La recherche que je poursuis aujourd’hui dans le cadre de ces deux épistémologies consiste à poser les principes d’une analyse combinée – j’insiste sur l’adjectif – des textes du point de vue de deux dynamiques : celle résultant des genres et de l’organisation même des textes (par exemple un texte narratif n’obéit pas aux mêmes règles de construction qu’un texte descriptif), et celle issue des évolutions de la référence (par exemple une métamorphose) telles que les outils de la langue permettent de les représenter.
Enfin, l’intérêt que j’ai toujours porté à la didactique des langues (qui m’a notamment poussé à encadrer nombre de thèses dans le domaine) me conduit aujourd’hui à mener des recherches, notamment avec des collègues d’universités italiennes (Bergame, Bologne, Milan), sur la question et sur les terrains de l’apprentissage linguistique destiné aux migrants.
Quels sont vos projets ?
Dans le domaine didactique, dans le prolongement du colloque international Enjeux de l'acquisition des langues secondes en contextes migratoires (21-22 septembre 2018, Metz) et de la publication de ses actes coordonnés avec Enrica Galazzi (de l’Università Cattolica del Sacro Cuore, Italie) et Aurora Fragonara en 2019 dans la revue italienne Repères-Dorif (accessible en ligne), je vais soumettre un projet de recherche réunissant une équipe de doctorants du Crem et de collègues et jeunes chercheurs d’Italie dans le cadre du Partenariat Hubert Curien Galilée 2021 mis en œuvre par le ministère de l’Europe et des Affaires étrangères, le ministère de l’Enseignement supérieur, de la Recherche et de l’Innovation et son homologue italien. Ce projet concernera donc à la fois le français et l’italien langues étrangères, deux terrains et la question croisée de la prise en compte des dimensions (inter-)culturelle et citoyenne d’une formation linguistique destinée à ce type de public.

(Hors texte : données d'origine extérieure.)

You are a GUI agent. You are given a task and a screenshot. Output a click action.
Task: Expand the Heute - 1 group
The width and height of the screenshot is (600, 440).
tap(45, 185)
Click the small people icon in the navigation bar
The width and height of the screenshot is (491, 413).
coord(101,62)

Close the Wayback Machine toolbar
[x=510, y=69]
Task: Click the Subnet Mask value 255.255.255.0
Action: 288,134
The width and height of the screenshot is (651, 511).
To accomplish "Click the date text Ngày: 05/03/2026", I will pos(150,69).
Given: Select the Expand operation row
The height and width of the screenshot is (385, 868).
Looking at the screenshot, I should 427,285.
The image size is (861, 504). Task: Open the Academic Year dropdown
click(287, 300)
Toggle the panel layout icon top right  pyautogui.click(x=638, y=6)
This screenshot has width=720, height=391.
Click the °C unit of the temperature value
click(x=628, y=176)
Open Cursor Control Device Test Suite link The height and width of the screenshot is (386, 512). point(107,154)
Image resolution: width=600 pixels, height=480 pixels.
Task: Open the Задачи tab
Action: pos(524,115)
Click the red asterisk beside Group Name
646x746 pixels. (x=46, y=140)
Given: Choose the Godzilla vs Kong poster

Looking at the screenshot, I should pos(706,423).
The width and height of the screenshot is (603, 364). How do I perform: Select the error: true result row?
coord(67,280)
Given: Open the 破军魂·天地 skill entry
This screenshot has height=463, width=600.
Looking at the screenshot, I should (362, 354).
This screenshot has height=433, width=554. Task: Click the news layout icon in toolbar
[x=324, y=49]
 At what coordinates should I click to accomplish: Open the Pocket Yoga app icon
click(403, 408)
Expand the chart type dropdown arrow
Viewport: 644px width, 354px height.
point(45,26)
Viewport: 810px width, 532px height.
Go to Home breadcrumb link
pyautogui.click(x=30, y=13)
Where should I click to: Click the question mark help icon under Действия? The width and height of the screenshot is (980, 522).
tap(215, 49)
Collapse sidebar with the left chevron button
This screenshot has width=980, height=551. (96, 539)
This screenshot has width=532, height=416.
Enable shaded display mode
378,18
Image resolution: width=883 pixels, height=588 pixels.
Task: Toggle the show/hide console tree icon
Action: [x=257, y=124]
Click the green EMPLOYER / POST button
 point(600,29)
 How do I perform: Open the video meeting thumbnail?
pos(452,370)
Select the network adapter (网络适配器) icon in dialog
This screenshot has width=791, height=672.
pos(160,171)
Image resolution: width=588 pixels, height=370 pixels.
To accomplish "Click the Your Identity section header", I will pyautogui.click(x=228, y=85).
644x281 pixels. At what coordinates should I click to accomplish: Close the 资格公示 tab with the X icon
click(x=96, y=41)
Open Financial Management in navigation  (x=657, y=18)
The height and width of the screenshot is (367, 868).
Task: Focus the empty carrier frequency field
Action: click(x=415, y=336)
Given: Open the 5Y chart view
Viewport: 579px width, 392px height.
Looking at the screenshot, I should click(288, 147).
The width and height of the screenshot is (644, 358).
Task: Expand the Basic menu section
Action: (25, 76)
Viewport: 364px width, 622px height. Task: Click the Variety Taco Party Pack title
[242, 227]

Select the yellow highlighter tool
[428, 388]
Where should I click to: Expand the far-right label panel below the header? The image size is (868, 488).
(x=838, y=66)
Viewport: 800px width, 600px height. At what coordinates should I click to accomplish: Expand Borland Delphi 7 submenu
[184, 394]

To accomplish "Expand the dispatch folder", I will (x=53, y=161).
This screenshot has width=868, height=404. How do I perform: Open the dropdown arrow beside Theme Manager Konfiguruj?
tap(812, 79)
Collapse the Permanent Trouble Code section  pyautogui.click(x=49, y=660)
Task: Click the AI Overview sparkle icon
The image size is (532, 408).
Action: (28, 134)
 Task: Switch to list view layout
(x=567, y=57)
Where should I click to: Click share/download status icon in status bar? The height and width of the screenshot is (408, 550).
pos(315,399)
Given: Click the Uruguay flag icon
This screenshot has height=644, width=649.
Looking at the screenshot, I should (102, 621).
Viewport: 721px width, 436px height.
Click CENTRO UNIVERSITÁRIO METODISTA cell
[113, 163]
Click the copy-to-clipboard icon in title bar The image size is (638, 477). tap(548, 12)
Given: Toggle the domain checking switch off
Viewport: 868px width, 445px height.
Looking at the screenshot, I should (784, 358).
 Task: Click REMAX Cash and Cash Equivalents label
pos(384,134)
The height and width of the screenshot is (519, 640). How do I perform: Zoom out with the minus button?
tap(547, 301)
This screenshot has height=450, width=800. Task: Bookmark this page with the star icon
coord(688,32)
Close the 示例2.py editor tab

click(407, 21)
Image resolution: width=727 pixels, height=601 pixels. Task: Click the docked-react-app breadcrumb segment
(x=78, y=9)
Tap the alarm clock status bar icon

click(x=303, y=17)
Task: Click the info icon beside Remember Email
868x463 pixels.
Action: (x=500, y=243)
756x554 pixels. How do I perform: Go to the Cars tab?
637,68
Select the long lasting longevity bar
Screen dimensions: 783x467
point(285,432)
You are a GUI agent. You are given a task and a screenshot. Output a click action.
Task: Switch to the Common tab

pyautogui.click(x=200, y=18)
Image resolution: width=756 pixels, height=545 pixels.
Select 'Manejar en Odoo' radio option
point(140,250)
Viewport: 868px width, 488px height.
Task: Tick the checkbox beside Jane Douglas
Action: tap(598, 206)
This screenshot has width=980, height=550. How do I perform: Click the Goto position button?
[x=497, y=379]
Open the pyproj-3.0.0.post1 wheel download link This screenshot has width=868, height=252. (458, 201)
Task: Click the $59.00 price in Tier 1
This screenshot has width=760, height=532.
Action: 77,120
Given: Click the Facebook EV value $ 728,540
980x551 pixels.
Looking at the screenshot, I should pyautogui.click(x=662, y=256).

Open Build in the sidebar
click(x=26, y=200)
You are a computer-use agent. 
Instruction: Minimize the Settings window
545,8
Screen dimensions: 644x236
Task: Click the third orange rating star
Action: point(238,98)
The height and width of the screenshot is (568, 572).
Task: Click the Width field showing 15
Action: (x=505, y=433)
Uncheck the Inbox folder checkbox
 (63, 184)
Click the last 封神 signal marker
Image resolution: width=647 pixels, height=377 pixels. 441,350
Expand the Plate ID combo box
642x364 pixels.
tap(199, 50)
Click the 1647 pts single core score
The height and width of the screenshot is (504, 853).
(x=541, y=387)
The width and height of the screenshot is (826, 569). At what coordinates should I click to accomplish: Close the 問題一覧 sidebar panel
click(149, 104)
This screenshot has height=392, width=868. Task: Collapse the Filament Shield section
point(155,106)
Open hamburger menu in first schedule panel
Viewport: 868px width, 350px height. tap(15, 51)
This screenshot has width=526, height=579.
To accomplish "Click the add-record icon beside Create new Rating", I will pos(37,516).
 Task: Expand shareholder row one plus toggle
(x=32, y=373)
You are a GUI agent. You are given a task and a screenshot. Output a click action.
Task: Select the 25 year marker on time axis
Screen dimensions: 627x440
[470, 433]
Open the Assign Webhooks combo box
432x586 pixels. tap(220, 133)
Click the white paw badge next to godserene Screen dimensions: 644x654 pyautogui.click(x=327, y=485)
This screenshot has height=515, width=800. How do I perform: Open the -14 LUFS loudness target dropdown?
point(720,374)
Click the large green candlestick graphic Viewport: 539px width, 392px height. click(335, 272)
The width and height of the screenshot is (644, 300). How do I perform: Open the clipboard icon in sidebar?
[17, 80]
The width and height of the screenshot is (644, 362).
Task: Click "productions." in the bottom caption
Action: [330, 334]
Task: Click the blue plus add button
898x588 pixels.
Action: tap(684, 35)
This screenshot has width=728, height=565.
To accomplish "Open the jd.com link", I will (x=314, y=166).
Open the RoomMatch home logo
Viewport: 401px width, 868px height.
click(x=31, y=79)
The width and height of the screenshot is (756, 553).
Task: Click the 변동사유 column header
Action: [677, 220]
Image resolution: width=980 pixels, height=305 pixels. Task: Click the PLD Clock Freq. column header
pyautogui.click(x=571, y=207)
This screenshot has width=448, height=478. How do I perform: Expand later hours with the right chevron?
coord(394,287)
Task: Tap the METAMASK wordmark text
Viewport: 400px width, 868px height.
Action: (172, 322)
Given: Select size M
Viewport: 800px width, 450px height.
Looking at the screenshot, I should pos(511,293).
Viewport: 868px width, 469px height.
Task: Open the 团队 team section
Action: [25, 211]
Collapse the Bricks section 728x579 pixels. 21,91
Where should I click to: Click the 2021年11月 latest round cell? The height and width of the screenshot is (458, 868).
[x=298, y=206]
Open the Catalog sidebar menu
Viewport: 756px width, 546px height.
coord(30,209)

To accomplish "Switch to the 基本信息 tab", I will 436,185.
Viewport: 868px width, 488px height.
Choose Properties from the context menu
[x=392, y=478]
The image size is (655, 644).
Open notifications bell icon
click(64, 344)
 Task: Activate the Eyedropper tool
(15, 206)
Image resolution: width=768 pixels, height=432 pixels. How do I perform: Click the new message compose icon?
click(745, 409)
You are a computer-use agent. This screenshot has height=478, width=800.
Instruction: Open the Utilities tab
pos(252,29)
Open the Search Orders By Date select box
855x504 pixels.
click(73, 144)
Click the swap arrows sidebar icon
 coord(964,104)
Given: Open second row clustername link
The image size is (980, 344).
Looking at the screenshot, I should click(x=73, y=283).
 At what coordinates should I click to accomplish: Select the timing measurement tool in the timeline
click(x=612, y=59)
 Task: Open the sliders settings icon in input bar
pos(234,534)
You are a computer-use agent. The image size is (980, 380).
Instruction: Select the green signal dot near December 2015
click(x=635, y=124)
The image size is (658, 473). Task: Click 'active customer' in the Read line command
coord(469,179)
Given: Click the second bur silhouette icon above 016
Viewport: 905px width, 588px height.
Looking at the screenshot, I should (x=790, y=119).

Je prévois aussi de publier un ouvrage sur « les deux dynamiques du texte » dont j’ai déjà parlé. Mon objectif est de rassembler ou combiner deux cadres d’analyse des textes et les méthodes et outils afférents : la sémantique référentielle qui s’intéresse à la représentation des entités en discours et la linguistique textuelle qui, dans ce cas, sera mobilisée pour appréhender la variété et la continuité de leur(s) dénomination(s). Autrement dit, il s’agit de voir comment la cohérence et la cohésion vont (plus ou moins) de pair au fil du texte et suivent le « fil » que « tisse » le texte – on comprend mieux ces métaphores métalinguistiques si l’on se souvient que texte vient du latin textus, comme textile.
Mon dernier projet concerne évidemment ma présidence toute neuve de l’Association des sciences du langage. Cette association a pour principe et fondement la défense-illustration des sciences du langage à l’Université comme auprès d’autres institutions. Pour autant, chaque président ou présidente, avec son bureau, a pu lui donner des orientations propres. Pour ma part, et parmi les nombreux dossiers et défis auxquels notre discipline et notre profession ont ou auront à faire face, je me suis notamment engagé, d’un côté, à développer le soutien apporté aux doctorants et jeunes chercheurs et, de l’autre, à initier au niveau international des relations avec d’autres associations œuvrant dans le même sens. À ce propos, l’intégralité de ma « lettre d’intention » en tant que candidat à la présidence de l’association est publiée sur son site avec le compte rendu de l’assemblée générale du 28 février dernier qui a vu mon élection.